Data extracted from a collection
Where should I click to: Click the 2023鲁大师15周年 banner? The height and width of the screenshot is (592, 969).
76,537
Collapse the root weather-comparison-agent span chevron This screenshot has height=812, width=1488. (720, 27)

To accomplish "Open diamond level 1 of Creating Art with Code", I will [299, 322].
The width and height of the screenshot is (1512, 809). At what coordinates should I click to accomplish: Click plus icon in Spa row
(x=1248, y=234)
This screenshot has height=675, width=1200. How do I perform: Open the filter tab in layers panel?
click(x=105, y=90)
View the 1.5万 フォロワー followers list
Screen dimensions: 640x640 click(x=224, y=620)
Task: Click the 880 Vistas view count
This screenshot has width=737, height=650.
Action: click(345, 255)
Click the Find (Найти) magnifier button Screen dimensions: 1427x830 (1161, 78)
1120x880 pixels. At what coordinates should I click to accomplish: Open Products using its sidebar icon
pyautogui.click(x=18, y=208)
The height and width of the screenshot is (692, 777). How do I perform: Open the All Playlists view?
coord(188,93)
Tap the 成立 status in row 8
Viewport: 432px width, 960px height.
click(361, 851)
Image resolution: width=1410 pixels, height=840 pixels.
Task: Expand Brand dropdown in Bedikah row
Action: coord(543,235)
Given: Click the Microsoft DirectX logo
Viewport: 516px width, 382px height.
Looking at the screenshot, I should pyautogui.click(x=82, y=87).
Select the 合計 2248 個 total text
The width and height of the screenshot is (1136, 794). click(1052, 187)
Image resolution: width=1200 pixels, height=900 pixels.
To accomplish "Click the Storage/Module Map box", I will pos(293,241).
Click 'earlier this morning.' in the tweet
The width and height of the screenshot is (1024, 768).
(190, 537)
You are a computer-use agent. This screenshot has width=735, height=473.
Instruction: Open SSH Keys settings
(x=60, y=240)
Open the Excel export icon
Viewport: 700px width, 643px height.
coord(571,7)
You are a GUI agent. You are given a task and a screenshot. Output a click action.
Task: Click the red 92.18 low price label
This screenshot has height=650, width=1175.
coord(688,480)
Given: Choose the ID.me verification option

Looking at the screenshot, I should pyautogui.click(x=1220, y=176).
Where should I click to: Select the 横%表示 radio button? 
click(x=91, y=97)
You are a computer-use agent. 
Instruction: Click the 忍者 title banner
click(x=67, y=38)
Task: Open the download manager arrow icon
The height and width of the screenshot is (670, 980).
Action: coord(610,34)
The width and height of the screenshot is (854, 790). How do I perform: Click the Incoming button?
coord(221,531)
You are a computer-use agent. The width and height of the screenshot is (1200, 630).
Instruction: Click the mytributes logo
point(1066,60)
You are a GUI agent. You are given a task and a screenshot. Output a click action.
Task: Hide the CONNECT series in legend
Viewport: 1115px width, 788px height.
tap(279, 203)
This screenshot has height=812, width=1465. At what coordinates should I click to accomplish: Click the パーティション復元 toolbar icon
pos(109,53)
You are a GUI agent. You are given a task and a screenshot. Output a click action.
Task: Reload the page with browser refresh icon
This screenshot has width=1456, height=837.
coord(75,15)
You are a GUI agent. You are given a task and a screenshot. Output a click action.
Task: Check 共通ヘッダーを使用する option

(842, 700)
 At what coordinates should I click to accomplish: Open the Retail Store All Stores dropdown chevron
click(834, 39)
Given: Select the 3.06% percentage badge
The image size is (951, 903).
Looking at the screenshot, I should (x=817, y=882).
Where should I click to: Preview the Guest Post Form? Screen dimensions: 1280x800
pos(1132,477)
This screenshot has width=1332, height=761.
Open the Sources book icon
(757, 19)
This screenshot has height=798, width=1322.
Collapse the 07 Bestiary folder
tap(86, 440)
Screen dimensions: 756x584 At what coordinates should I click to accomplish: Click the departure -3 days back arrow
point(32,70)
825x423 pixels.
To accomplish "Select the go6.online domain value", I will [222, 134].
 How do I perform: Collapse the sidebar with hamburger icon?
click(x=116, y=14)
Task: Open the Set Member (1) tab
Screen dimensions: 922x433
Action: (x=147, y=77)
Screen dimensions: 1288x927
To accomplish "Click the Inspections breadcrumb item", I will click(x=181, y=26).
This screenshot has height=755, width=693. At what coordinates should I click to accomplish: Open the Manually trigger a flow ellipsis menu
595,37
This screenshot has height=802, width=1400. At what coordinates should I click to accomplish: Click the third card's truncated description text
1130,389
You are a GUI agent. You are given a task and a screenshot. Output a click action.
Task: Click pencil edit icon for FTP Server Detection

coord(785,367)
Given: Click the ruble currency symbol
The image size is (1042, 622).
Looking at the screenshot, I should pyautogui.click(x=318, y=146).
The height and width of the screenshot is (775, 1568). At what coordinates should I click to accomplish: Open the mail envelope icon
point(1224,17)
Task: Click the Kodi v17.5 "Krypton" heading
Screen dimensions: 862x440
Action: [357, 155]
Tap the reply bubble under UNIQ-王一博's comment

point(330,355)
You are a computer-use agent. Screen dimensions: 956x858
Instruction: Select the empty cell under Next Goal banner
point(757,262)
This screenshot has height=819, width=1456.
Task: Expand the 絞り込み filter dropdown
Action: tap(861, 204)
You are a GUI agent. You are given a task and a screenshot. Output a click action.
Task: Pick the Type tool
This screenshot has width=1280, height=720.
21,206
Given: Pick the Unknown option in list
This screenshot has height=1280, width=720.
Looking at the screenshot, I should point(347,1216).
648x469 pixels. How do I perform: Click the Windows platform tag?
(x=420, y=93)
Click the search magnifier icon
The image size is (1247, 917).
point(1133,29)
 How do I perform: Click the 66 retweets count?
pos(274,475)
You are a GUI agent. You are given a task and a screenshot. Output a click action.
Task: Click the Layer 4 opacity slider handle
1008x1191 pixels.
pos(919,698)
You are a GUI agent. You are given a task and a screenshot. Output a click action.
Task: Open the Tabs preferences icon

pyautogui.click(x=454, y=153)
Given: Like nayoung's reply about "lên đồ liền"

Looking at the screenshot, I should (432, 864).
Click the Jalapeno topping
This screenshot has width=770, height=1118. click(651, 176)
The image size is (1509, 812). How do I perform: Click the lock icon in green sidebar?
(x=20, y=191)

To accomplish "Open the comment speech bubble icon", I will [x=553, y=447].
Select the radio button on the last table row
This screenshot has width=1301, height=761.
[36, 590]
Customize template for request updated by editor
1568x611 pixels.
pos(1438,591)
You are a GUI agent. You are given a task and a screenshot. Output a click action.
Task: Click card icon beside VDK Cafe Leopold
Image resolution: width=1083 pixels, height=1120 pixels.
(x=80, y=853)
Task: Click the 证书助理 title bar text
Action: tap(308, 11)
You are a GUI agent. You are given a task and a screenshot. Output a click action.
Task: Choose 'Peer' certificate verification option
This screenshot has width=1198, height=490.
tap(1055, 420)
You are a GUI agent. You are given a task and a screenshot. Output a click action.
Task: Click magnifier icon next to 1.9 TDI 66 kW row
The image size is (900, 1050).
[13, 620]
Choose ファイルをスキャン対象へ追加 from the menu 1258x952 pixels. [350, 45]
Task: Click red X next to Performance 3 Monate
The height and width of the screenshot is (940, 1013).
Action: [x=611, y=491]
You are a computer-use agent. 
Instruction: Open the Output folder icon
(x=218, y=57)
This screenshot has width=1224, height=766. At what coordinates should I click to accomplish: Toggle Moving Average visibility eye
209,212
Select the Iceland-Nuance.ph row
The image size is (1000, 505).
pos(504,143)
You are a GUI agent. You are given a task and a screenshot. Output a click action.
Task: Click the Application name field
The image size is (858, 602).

Work instructions
Take the entries above and copy them out exactly.

Solution to the problem
Where should I click to: Click the 2023鲁大师15周年 banner? The height and width of the screenshot is (592, 969).
76,537
Collapse the root weather-comparison-agent span chevron This screenshot has height=812, width=1488. (720, 27)

To accomplish "Open diamond level 1 of Creating Art with Code", I will [299, 322].
The width and height of the screenshot is (1512, 809). At what coordinates should I click to accomplish: Click plus icon in Spa row
(x=1248, y=234)
This screenshot has height=675, width=1200. How do I perform: Open the filter tab in layers panel?
click(x=105, y=90)
View the 1.5万 フォロワー followers list
Screen dimensions: 640x640 click(x=224, y=620)
Task: Click the 880 Vistas view count
This screenshot has width=737, height=650.
Action: click(345, 255)
Click the Find (Найти) magnifier button Screen dimensions: 1427x830 (1161, 78)
1120x880 pixels. At what coordinates should I click to accomplish: Open Products using its sidebar icon
pyautogui.click(x=18, y=208)
The height and width of the screenshot is (692, 777). How do I perform: Open the All Playlists view?
coord(188,93)
Tap the 成立 status in row 8
Viewport: 432px width, 960px height.
click(361, 851)
Image resolution: width=1410 pixels, height=840 pixels.
Task: Expand Brand dropdown in Bedikah row
Action: coord(543,235)
Given: Click the Microsoft DirectX logo
Viewport: 516px width, 382px height.
Looking at the screenshot, I should pyautogui.click(x=82, y=87).
Select the 合計 2248 個 total text
The width and height of the screenshot is (1136, 794). click(1052, 187)
Image resolution: width=1200 pixels, height=900 pixels.
To accomplish "Click the Storage/Module Map box", I will pos(293,241).
Click 'earlier this morning.' in the tweet
The width and height of the screenshot is (1024, 768).
(190, 537)
You are a computer-use agent. This screenshot has width=735, height=473.
Instruction: Open SSH Keys settings
(x=60, y=240)
Open the Excel export icon
Viewport: 700px width, 643px height.
coord(571,7)
You are a GUI agent. You are given a task and a screenshot. Output a click action.
Task: Click the red 92.18 low price label
This screenshot has height=650, width=1175.
coord(688,480)
Given: Choose the ID.me verification option

Looking at the screenshot, I should pyautogui.click(x=1220, y=176).
Where should I click to: Select the 横%表示 radio button? 
click(x=91, y=97)
You are a computer-use agent. 
Instruction: Click the 忍者 title banner
click(x=67, y=38)
Task: Open the download manager arrow icon
The height and width of the screenshot is (670, 980).
Action: coord(610,34)
The width and height of the screenshot is (854, 790). How do I perform: Click the Incoming button?
coord(221,531)
You are a computer-use agent. The width and height of the screenshot is (1200, 630).
Instruction: Click the mytributes logo
point(1066,60)
You are a GUI agent. You are given a task and a screenshot. Output a click action.
Task: Hide the CONNECT series in legend
Viewport: 1115px width, 788px height.
tap(279, 203)
This screenshot has height=812, width=1465. At what coordinates should I click to accomplish: Click the パーティション復元 toolbar icon
pos(109,53)
You are a GUI agent. You are given a task and a screenshot. Output a click action.
Task: Reload the page with browser refresh icon
This screenshot has width=1456, height=837.
coord(75,15)
You are a GUI agent. You are given a task and a screenshot. Output a click action.
Task: Check 共通ヘッダーを使用する option

(842, 700)
 At what coordinates should I click to accomplish: Open the Retail Store All Stores dropdown chevron
click(834, 39)
Given: Select the 3.06% percentage badge
The image size is (951, 903).
Looking at the screenshot, I should (x=817, y=882).
Where should I click to: Preview the Guest Post Form? Screen dimensions: 1280x800
pos(1132,477)
This screenshot has width=1332, height=761.
Open the Sources book icon
(757, 19)
This screenshot has height=798, width=1322.
Collapse the 07 Bestiary folder
tap(86, 440)
Screen dimensions: 756x584 At what coordinates should I click to accomplish: Click the departure -3 days back arrow
point(32,70)
825x423 pixels.
To accomplish "Select the go6.online domain value", I will [222, 134].
 How do I perform: Collapse the sidebar with hamburger icon?
click(x=116, y=14)
Task: Open the Set Member (1) tab
Screen dimensions: 922x433
Action: (x=147, y=77)
Screen dimensions: 1288x927
To accomplish "Click the Inspections breadcrumb item", I will click(x=181, y=26).
This screenshot has height=755, width=693. At what coordinates should I click to accomplish: Open the Manually trigger a flow ellipsis menu
595,37
This screenshot has height=802, width=1400. At what coordinates should I click to accomplish: Click the third card's truncated description text
1130,389
You are a GUI agent. You are given a task and a screenshot. Output a click action.
Task: Click pencil edit icon for FTP Server Detection

coord(785,367)
Given: Click the ruble currency symbol
The image size is (1042, 622).
Looking at the screenshot, I should pyautogui.click(x=318, y=146).
The height and width of the screenshot is (775, 1568). At what coordinates should I click to accomplish: Open the mail envelope icon
point(1224,17)
Task: Click the Kodi v17.5 "Krypton" heading
Screen dimensions: 862x440
Action: [357, 155]
Tap the reply bubble under UNIQ-王一博's comment

point(330,355)
You are a computer-use agent. Screen dimensions: 956x858
Instruction: Select the empty cell under Next Goal banner
point(757,262)
This screenshot has height=819, width=1456.
Task: Expand the 絞り込み filter dropdown
Action: tap(861, 204)
You are a GUI agent. You are given a task and a screenshot. Output a click action.
Task: Pick the Type tool
This screenshot has width=1280, height=720.
21,206
Given: Pick the Unknown option in list
This screenshot has height=1280, width=720.
Looking at the screenshot, I should point(347,1216).
648x469 pixels. How do I perform: Click the Windows platform tag?
(x=420, y=93)
Click the search magnifier icon
The image size is (1247, 917).
point(1133,29)
 How do I perform: Click the 66 retweets count?
pos(274,475)
You are a GUI agent. You are given a task and a screenshot. Output a click action.
Task: Click the Layer 4 opacity slider handle
1008x1191 pixels.
pos(919,698)
You are a GUI agent. You are given a task and a screenshot. Output a click action.
Task: Open the Tabs preferences icon

pyautogui.click(x=454, y=153)
Given: Like nayoung's reply about "lên đồ liền"

Looking at the screenshot, I should (432, 864).
Click the Jalapeno topping
This screenshot has width=770, height=1118. click(651, 176)
The image size is (1509, 812). How do I perform: Click the lock icon in green sidebar?
(x=20, y=191)

To accomplish "Open the comment speech bubble icon", I will [x=553, y=447].
Select the radio button on the last table row
This screenshot has width=1301, height=761.
[36, 590]
Customize template for request updated by editor
1568x611 pixels.
pos(1438,591)
You are a GUI agent. You are given a task and a screenshot. Output a click action.
Task: Click card icon beside VDK Cafe Leopold
Image resolution: width=1083 pixels, height=1120 pixels.
(x=80, y=853)
Task: Click the 证书助理 title bar text
Action: tap(308, 11)
You are a GUI agent. You are given a task and a screenshot. Output a click action.
Task: Choose 'Peer' certificate verification option
This screenshot has width=1198, height=490.
tap(1055, 420)
You are a GUI agent. You are given a task and a screenshot. Output a click action.
Task: Click magnifier icon next to 1.9 TDI 66 kW row
The image size is (900, 1050).
[13, 620]
Choose ファイルをスキャン対象へ追加 from the menu 1258x952 pixels. [350, 45]
Task: Click red X next to Performance 3 Monate
The height and width of the screenshot is (940, 1013).
Action: [x=611, y=491]
You are a computer-use agent. 
Instruction: Open the Output folder icon
(x=218, y=57)
This screenshot has width=1224, height=766. At what coordinates should I click to accomplish: Toggle Moving Average visibility eye
209,212
Select the Iceland-Nuance.ph row
The image size is (1000, 505).
pos(504,143)
You are a GUI agent. You are given a task and a screenshot. Output a click action.
Task: Click the Application name field
The image size is (858, 602).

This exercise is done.